Please give back the listing below word for word, without the images.

---*---

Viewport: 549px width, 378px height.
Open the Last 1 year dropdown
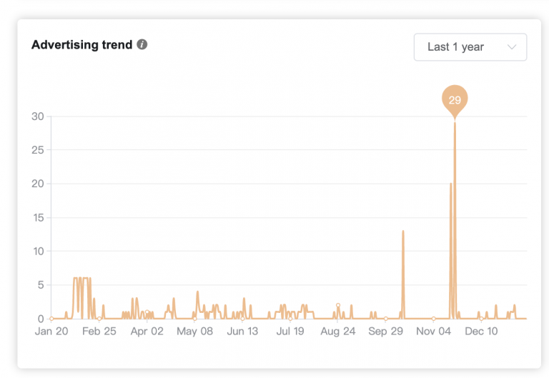tap(470, 47)
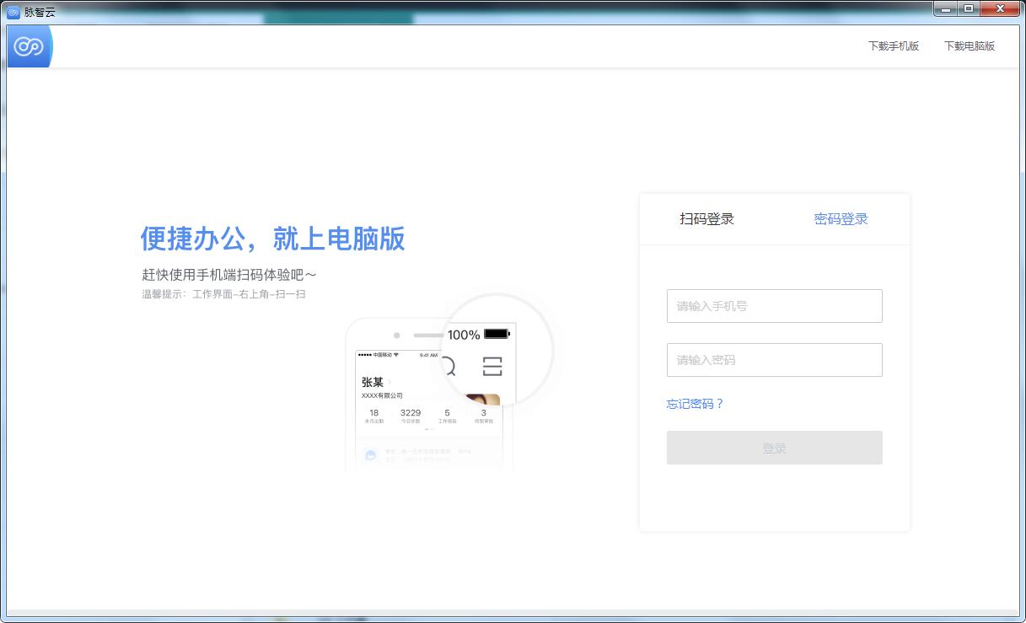Click the 忘记密码? link
Screen dimensions: 1026x623
pyautogui.click(x=695, y=404)
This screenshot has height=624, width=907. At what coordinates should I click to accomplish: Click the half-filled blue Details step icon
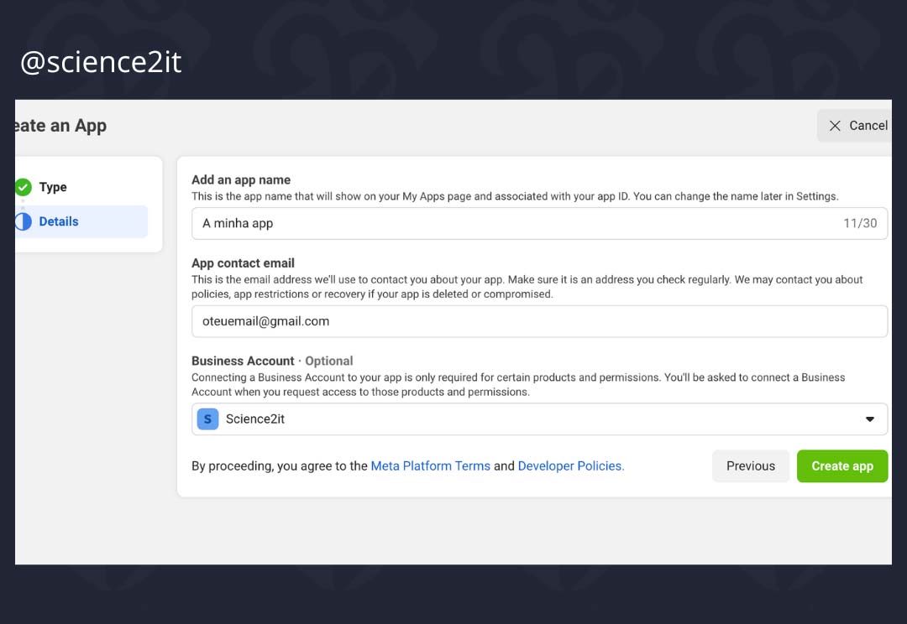click(24, 221)
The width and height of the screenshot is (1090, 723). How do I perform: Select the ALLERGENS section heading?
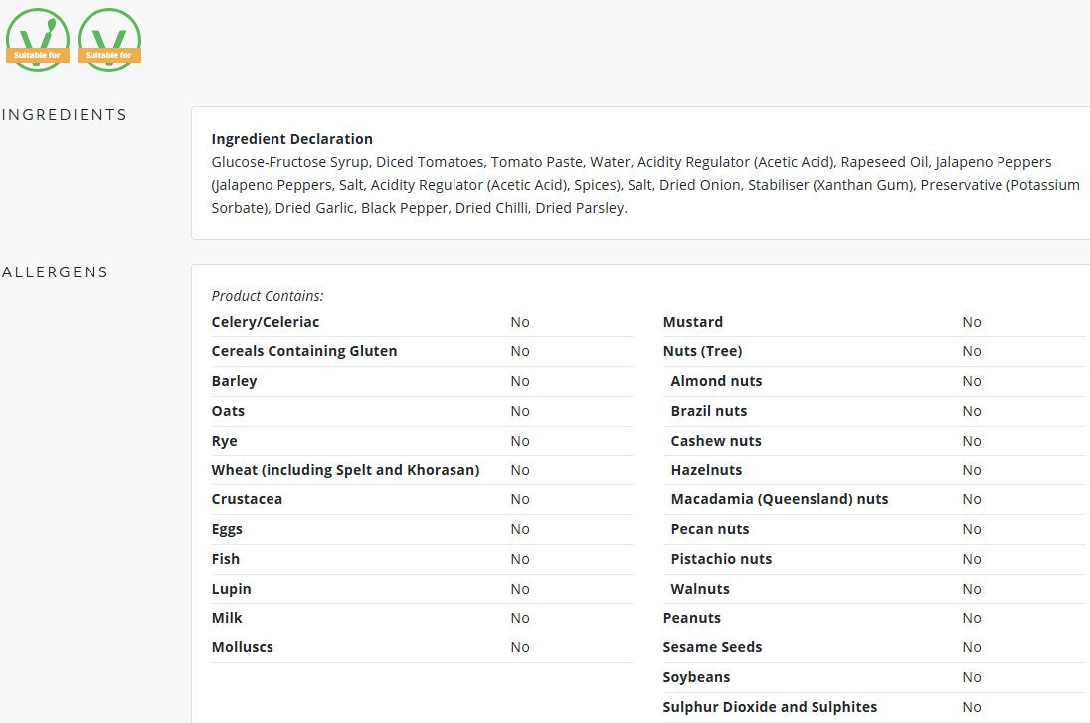click(x=55, y=271)

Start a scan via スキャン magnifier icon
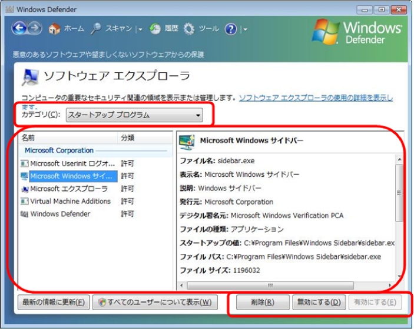tap(97, 29)
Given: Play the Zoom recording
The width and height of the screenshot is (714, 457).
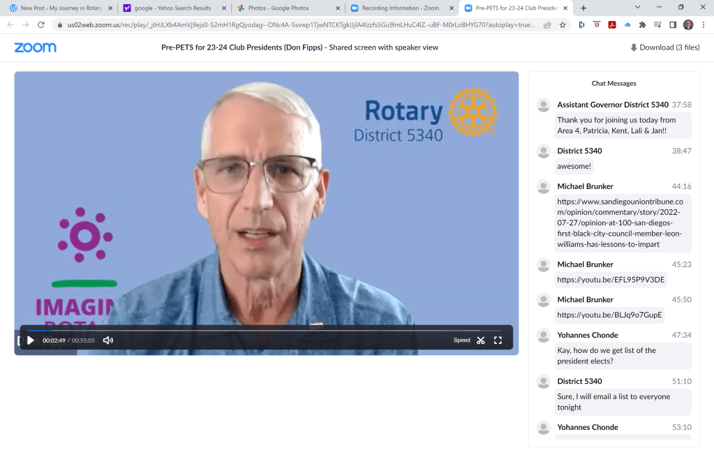Looking at the screenshot, I should [30, 340].
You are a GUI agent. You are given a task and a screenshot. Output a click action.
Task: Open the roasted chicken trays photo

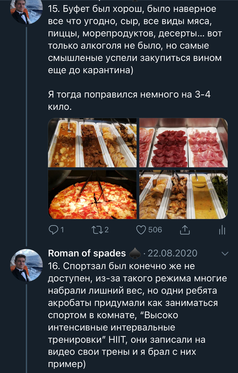(x=183, y=194)
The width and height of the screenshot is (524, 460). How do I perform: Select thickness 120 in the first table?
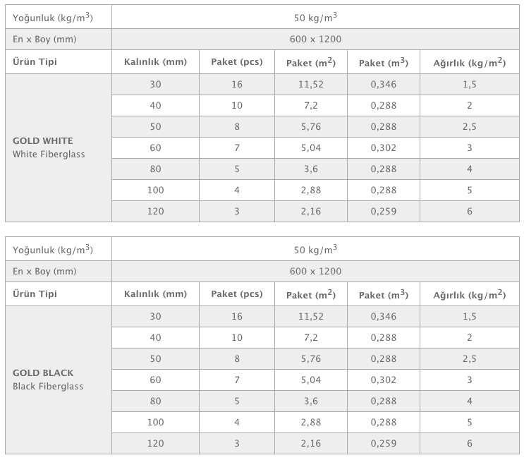(155, 211)
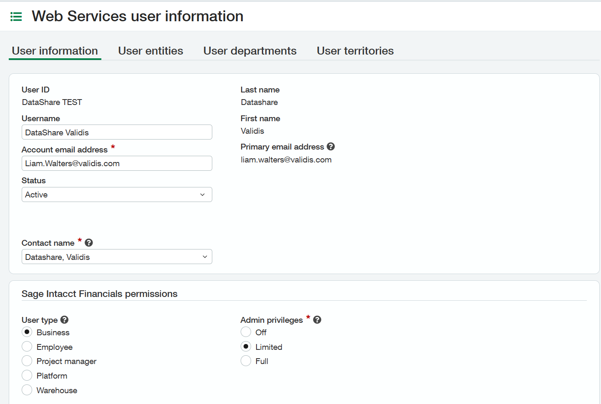This screenshot has height=404, width=601.
Task: Click help icon beside Primary email address
Action: pos(331,147)
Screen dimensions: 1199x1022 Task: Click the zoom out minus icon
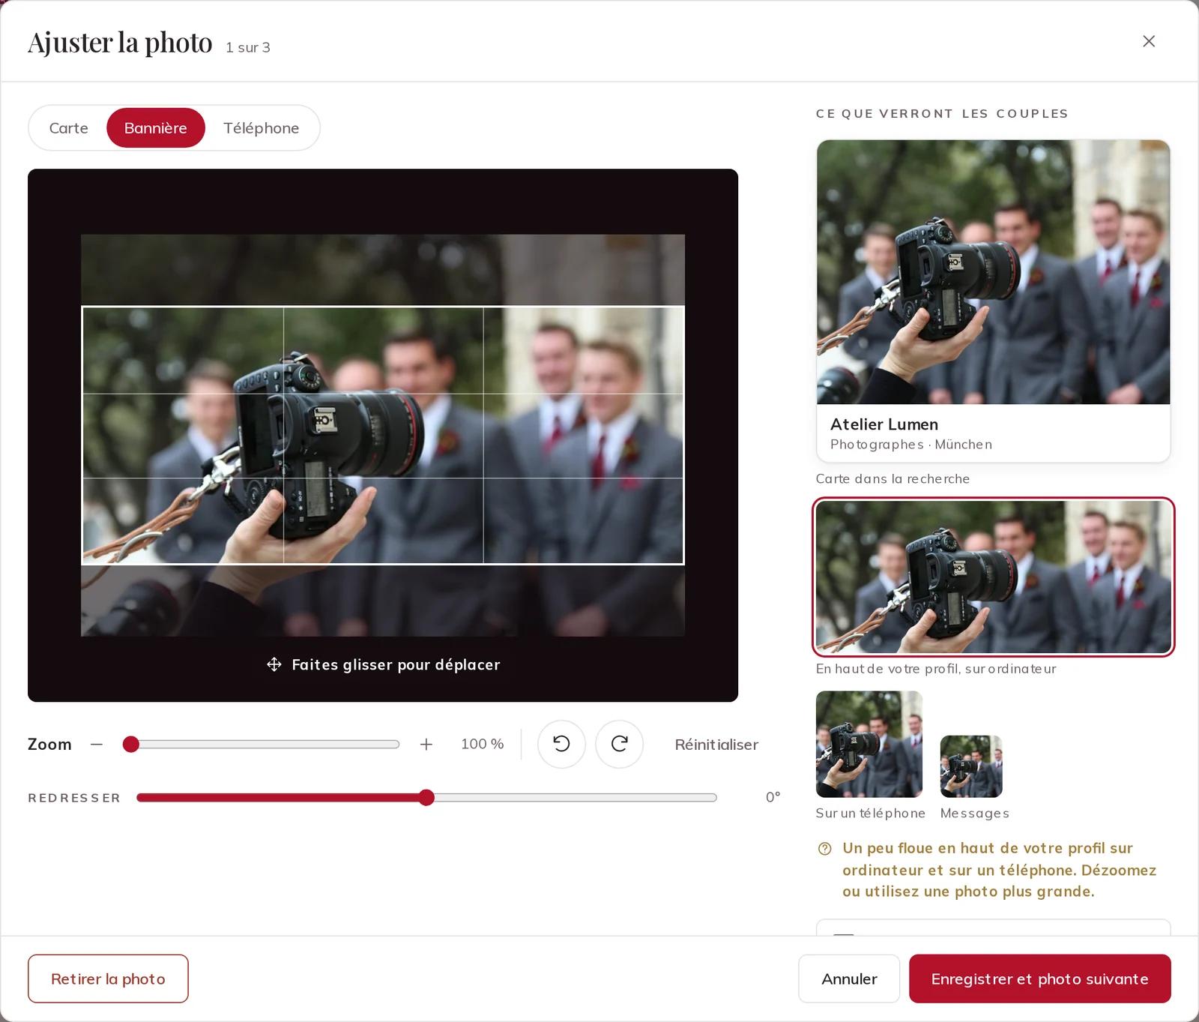[x=96, y=744]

---*---

— Answer to the problem —
Viewport: 549px width, 378px height.
Open the Last 1 year dropdown
tap(470, 47)
Click the 忘记密码? link
Screen dimensions: 1026x623
pyautogui.click(x=695, y=404)
This screenshot has height=624, width=907. At what coordinates should I click to accomplish: Click the half-filled blue Details step icon
click(24, 221)
The width and height of the screenshot is (1090, 723). How do I perform: Select the ALLERGENS section heading?
click(x=55, y=271)

Start a scan via スキャン magnifier icon
tap(97, 29)
Given: Play the Zoom recording
The width and height of the screenshot is (714, 457).
Looking at the screenshot, I should [30, 340].
You are a GUI agent. You are given a task and a screenshot. Output a click action.
Task: Open the roasted chicken trays photo

(x=183, y=194)
The width and height of the screenshot is (524, 460). How do I perform: Select thickness 120 in the first table?
(155, 211)
This screenshot has height=404, width=601.
Task: Click help icon beside Primary email address
Action: pos(331,147)
Screen dimensions: 1199x1022 Task: Click the zoom out minus icon
[x=96, y=744]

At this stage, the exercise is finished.